La résilience des économies et des organisations qui les composent est soudainement devenue une question à la mode. Parce que les crises à répétition que traversent les économies avancées révèlent des fragilités imprévues, contre lesquelles les divers dispositifs de gestion des risques semblaient offrir de solides garanties. Ce qui conduit à se demander pourquoi cette gestion n’a pas préservé la résilience des entités qui la mettait en oeuvre, c’est-à-dire leur capacité de résistance et d’adaptation aux perturbations de leur environnement.
C’est qu’en fait les deux questions sont de natures distinctes et se rapportent à des types d’évènements différents. Le management des risques se réfère à des chocs stochastiques probabilisables et dont on sait décrire les conséquences ; tandis que la notion de résilience renvoie à des évènements rares, de grande ampleur et dont on ne sait si, quand et sous quelles formes ils se manifesteront. Selon une terminologie usuelle on doit alors parler d’incertitude plutôt que de risque.

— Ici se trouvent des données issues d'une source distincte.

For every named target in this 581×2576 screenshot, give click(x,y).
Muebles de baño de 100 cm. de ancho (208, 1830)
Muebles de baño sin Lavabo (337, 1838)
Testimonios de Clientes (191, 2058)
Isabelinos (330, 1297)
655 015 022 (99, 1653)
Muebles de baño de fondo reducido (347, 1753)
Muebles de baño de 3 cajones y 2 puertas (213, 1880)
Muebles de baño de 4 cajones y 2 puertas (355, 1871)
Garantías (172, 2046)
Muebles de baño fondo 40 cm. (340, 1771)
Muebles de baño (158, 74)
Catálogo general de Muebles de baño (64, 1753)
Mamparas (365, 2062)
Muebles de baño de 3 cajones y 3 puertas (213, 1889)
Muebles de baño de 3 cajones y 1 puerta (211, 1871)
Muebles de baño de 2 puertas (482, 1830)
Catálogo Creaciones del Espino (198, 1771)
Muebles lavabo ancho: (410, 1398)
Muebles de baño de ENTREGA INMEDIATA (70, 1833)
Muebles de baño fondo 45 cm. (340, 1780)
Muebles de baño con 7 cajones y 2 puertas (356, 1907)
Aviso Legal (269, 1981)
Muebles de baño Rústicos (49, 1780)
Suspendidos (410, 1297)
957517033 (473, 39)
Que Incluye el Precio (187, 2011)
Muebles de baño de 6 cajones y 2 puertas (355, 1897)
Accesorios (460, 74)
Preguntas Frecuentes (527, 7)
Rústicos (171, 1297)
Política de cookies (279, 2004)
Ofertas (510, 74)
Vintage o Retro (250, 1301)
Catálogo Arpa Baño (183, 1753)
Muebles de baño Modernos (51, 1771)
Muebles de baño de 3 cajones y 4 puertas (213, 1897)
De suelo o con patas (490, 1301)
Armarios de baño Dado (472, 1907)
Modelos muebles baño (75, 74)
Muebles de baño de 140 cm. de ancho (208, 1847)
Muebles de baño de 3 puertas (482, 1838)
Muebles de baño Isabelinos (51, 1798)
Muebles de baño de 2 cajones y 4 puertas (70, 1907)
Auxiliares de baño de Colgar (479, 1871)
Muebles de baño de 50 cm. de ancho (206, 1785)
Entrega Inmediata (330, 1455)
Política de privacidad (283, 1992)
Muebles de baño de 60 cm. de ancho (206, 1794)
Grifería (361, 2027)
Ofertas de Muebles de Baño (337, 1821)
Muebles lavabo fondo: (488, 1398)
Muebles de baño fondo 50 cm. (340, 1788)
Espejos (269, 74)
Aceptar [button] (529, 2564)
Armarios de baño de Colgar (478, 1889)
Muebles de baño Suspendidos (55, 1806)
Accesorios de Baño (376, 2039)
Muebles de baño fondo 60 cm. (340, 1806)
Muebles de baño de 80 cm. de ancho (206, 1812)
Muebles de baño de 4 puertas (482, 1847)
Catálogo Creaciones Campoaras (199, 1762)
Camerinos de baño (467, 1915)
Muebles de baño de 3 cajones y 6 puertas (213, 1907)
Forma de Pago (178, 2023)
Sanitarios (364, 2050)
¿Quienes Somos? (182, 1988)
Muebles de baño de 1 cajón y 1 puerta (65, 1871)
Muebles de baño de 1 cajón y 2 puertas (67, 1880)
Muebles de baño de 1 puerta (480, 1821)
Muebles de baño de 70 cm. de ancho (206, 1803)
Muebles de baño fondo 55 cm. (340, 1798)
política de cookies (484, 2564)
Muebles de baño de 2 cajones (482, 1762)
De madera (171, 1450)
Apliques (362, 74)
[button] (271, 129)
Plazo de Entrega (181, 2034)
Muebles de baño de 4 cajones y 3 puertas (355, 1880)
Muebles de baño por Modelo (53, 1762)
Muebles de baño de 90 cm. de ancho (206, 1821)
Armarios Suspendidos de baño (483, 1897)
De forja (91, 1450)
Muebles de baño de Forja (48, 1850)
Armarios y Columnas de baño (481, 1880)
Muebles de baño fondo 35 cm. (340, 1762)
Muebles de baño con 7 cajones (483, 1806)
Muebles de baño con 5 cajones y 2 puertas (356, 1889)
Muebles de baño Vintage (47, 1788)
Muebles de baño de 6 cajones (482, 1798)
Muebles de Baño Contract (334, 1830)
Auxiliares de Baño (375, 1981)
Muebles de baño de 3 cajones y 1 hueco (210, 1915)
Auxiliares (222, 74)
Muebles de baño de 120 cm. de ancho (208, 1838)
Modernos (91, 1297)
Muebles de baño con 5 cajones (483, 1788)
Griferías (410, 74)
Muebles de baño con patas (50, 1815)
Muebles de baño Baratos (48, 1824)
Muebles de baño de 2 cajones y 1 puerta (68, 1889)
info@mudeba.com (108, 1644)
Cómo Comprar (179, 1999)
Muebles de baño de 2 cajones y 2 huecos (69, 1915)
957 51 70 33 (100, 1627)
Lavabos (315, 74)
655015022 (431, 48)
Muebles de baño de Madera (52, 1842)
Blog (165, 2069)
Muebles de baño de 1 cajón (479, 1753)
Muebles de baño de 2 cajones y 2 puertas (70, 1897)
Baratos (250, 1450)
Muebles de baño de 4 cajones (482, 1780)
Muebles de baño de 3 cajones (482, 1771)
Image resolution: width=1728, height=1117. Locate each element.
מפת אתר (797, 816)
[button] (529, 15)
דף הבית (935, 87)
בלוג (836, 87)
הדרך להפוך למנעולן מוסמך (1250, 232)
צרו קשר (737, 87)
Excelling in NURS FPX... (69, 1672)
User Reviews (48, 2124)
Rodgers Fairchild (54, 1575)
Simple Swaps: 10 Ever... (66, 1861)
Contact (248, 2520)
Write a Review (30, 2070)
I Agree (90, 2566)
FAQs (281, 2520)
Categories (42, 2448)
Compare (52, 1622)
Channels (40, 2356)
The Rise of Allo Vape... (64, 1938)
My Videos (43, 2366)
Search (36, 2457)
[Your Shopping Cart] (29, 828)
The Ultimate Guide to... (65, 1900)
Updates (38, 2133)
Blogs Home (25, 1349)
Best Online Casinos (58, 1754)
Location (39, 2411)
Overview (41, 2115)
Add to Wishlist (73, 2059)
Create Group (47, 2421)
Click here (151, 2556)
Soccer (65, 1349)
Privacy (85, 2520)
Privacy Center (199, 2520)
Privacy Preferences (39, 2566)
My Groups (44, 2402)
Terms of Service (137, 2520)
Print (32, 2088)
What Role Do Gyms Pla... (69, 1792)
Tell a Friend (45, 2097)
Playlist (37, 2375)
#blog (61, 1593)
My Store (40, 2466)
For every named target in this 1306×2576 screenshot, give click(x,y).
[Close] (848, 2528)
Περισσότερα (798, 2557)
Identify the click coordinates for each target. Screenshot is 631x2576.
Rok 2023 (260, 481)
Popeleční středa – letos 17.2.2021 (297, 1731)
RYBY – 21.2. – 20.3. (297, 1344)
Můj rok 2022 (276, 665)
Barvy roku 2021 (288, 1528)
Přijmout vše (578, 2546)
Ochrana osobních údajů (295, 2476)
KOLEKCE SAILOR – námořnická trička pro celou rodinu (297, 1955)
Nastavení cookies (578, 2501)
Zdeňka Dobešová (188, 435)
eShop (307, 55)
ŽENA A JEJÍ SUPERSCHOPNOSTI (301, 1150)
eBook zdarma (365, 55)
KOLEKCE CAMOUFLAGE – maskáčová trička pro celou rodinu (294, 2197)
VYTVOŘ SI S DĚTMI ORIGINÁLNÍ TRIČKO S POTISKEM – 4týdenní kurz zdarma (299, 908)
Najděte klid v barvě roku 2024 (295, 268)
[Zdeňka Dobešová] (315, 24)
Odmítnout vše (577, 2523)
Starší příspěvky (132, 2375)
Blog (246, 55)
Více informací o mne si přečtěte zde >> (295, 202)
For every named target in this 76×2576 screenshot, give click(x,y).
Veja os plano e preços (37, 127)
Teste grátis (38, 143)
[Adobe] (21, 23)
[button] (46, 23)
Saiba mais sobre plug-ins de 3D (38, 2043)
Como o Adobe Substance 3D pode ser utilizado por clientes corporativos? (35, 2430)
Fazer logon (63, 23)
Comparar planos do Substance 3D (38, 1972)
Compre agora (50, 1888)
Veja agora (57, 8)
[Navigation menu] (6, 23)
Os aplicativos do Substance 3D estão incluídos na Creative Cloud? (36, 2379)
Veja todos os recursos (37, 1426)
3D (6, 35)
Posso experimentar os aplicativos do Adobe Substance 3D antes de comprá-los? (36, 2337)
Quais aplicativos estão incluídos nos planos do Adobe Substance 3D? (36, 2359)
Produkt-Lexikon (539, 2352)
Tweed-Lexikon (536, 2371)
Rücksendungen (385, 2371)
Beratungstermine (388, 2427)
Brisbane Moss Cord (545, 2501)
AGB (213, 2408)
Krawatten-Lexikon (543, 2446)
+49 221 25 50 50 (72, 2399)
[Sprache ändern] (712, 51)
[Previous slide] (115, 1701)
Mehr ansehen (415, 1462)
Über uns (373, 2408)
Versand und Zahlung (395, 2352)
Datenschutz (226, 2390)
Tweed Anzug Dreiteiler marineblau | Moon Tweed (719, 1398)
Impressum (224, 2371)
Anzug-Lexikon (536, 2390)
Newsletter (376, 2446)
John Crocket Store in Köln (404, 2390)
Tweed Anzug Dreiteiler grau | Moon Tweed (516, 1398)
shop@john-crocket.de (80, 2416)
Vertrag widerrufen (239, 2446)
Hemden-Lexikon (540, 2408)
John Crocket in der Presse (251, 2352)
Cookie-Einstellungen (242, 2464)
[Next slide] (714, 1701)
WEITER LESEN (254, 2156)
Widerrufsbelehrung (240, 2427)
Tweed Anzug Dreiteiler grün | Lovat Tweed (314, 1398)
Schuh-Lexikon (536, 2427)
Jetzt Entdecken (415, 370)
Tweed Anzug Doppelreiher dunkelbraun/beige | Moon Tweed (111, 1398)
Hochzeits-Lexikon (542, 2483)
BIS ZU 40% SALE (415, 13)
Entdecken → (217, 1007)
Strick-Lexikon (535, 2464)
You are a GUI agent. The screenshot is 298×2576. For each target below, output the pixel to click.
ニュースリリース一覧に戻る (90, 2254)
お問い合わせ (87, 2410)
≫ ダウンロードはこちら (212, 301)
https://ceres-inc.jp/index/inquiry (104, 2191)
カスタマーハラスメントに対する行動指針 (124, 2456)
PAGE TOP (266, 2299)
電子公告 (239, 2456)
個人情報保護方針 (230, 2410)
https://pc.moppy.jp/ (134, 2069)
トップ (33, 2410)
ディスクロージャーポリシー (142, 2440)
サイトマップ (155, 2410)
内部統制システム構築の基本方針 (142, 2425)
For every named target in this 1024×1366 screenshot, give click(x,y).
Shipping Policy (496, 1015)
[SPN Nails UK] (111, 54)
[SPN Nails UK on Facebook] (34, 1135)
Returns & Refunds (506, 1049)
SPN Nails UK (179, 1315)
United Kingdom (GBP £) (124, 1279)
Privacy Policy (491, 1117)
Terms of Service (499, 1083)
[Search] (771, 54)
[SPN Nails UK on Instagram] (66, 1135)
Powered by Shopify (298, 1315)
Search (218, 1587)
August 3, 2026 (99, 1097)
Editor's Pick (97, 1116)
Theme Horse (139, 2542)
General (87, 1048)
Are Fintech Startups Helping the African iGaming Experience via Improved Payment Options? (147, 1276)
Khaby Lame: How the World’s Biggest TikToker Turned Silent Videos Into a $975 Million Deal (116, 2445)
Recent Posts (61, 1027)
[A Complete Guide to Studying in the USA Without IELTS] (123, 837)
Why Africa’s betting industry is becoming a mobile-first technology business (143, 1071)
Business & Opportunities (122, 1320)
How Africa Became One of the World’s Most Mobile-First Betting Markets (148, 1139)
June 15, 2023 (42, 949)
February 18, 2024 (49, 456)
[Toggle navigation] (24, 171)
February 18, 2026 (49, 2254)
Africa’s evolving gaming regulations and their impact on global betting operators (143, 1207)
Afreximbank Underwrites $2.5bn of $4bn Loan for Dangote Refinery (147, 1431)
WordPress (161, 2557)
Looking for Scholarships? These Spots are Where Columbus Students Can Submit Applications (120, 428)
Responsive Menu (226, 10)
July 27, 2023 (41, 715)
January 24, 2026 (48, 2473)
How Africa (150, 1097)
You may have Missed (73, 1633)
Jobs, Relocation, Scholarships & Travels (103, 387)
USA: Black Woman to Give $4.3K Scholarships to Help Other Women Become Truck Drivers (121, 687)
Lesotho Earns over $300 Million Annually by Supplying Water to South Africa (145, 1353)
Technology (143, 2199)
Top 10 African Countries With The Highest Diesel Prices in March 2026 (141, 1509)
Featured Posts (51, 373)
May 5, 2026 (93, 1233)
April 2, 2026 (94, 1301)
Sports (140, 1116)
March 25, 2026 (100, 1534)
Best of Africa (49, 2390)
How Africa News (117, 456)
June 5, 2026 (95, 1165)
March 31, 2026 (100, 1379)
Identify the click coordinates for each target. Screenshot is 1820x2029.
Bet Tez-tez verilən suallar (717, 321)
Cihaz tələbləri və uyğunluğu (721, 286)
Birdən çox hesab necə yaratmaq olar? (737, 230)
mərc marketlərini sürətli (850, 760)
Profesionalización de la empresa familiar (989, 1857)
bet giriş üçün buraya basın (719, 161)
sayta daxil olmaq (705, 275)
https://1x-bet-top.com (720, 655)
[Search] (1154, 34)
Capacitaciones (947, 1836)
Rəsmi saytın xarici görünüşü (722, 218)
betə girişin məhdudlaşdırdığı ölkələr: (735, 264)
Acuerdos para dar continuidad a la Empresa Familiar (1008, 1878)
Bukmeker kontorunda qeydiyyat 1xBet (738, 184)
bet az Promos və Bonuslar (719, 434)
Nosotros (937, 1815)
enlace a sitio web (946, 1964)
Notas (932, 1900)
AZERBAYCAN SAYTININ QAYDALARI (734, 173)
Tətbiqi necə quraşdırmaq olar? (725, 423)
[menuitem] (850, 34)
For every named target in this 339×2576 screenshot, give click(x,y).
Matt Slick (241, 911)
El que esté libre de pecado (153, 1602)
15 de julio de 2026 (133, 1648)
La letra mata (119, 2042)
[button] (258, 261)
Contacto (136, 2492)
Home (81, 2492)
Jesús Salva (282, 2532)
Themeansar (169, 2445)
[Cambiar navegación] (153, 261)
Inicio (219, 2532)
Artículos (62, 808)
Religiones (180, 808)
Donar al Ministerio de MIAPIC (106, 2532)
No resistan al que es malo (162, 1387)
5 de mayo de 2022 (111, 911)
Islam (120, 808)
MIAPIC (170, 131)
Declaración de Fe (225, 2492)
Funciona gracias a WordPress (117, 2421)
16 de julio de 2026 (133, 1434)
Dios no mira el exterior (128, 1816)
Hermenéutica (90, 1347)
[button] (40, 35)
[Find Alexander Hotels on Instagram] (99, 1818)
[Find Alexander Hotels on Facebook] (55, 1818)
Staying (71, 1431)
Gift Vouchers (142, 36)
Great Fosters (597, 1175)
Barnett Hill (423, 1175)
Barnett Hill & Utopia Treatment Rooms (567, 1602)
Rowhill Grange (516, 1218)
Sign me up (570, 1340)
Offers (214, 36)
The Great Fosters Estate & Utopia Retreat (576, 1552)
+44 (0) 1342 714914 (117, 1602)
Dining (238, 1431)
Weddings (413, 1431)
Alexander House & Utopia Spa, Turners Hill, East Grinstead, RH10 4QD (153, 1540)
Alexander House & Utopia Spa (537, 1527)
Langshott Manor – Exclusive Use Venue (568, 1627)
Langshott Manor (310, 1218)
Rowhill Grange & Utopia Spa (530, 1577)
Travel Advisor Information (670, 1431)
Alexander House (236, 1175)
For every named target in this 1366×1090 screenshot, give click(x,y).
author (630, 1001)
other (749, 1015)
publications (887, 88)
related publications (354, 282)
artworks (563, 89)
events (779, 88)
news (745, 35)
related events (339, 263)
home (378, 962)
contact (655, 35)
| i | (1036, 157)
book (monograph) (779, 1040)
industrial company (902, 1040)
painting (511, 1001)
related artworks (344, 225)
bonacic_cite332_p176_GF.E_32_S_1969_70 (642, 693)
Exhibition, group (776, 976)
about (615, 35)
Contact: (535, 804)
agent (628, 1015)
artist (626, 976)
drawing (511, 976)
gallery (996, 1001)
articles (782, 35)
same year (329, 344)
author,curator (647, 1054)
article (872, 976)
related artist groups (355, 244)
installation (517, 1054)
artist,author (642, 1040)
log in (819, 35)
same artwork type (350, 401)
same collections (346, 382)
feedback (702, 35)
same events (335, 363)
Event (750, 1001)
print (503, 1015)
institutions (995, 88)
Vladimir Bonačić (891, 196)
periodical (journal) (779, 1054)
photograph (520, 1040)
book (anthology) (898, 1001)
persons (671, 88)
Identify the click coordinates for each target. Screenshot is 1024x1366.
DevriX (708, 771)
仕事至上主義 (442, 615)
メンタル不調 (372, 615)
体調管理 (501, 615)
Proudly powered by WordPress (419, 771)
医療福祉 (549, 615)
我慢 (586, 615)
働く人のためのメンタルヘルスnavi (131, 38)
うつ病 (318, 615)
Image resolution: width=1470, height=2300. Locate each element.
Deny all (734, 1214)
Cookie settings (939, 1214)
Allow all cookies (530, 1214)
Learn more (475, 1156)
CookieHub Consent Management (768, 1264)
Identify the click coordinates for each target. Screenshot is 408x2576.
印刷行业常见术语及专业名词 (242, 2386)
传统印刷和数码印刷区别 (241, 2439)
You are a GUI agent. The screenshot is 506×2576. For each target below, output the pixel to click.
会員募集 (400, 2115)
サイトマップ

En conséquence, les méthodes d’analyse et de maîtrise des deux phénomènes sont elles-mêmes bien différentes. Les techniques de gestion de portefeuilles d’actifs ou d’activités ne s’appliquent pas à la prévention d’évènements incertains, qui sont aussi difficilement assurables. Pour s’en protéger, la démarche consiste à constituer des réserves « réelles » (stocks, capacités inemployées) ou financières (liquidités, capacités de financement) et à préserver une flexibilité des décisions prises ou des orientations possibles, c’est-à-dire des « options réelles ».
Ces idées ont été développées bien avant que l’on parle de résilience. Dans les années 1960, notamment, la théorie comportementale de la firme (Cyert et March, 1956), retenant à juste titre le principe de rationalité limitée des individus comme des organisations, expliquait que les entreprises devaient se doter de marges de manoeuvre, c’est-à-dire maintenir des écarts aux contraintes perçues (du « slack organisationnel »), susceptibles de jouer le rôle de coussins de sécurité pour faire face à des situations imprévues et pour laisser une certaine latitude aux négociations entre les parties prenantes de la firme.
Mais ces thèses ont été balayées par la financiarisation des économies et par la montée de la doctrine néolibérale, qui ont ramené l’objectif des firmes à la maximisation de leur valeur actionnariale, défini dans la pratique sur un horizon de court terme. Plus généralement, dans les organisations privées ou publiques, on en est venu à confondre la recherche de l’efficience avec la compression des coûts.
Dès lors, la volonté de constituer des réserves ou des écarts aux contraintes est apparue comme un gaspillage, une déviance par rapport au comportement optimal. L’idée d’un possible arbitrage entre rentabilité et protection contre l’incertitude a disparu sous la pression d’une concurrence observée ou imaginée pour les besoins du schéma de pensée dominant. Le développement des techniques de « juste à temps » ou de « production à flux tendus » (le « lean management ») en est une bonne illustration, de même que la délocalisation d’importants segments des chaînes de valeurs.
C’est ainsi que s’est amenuisée la résilience des systèmes économiques au seuil d’une période où ont commencé à se succéder des chocs systémiques inattendus. Corriger cette vulnérabilité supposerait, entre autres, que l’on en revienne à une vision moins caricaturale des organisations, de leurs missions et de leur gouvernance.